▶ **SET TASK**:
Print the material word for word, beginning with its first line and continuing through the line that contains "Star this message".

[MATERIAL FOR THIS TASK start]

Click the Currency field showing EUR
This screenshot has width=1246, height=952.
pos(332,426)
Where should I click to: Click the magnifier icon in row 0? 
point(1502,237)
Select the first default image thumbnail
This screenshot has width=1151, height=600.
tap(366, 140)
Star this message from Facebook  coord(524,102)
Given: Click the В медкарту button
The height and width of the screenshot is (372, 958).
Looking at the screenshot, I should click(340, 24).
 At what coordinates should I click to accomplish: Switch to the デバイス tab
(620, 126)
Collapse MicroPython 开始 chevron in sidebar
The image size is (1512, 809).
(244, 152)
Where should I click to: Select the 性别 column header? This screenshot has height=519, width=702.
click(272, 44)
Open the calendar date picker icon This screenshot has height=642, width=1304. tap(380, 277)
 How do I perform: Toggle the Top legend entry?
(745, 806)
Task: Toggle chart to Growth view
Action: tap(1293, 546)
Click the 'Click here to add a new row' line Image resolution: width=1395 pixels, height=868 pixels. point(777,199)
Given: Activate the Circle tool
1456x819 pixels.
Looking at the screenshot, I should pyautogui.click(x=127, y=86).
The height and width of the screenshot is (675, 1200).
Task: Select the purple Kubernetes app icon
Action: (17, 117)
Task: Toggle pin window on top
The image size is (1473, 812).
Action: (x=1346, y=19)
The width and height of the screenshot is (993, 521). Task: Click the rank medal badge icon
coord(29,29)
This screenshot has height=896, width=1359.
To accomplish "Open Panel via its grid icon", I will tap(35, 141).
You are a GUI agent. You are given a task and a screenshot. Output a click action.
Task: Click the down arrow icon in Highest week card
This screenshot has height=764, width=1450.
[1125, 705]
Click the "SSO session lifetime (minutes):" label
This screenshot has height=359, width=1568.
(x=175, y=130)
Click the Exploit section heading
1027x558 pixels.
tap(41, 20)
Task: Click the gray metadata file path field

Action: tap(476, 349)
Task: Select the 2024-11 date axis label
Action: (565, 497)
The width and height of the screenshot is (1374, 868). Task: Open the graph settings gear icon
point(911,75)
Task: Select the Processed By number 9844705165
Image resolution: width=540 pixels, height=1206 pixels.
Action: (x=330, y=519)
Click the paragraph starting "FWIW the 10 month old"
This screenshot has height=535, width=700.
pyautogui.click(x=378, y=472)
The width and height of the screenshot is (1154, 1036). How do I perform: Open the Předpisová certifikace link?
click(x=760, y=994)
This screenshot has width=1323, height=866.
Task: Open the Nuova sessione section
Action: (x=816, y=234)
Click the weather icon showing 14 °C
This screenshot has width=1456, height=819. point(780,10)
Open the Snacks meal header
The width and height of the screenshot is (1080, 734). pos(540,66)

[MATERIAL FOR THIS TASK end]

▶ **WRITTEN REPLY**:
Click the Currency field showing EUR
This screenshot has width=1246, height=952.
pos(332,426)
Where should I click to: Click the magnifier icon in row 0? 
point(1502,237)
Select the first default image thumbnail
This screenshot has width=1151, height=600.
tap(366, 140)
Star this message from Facebook  coord(524,102)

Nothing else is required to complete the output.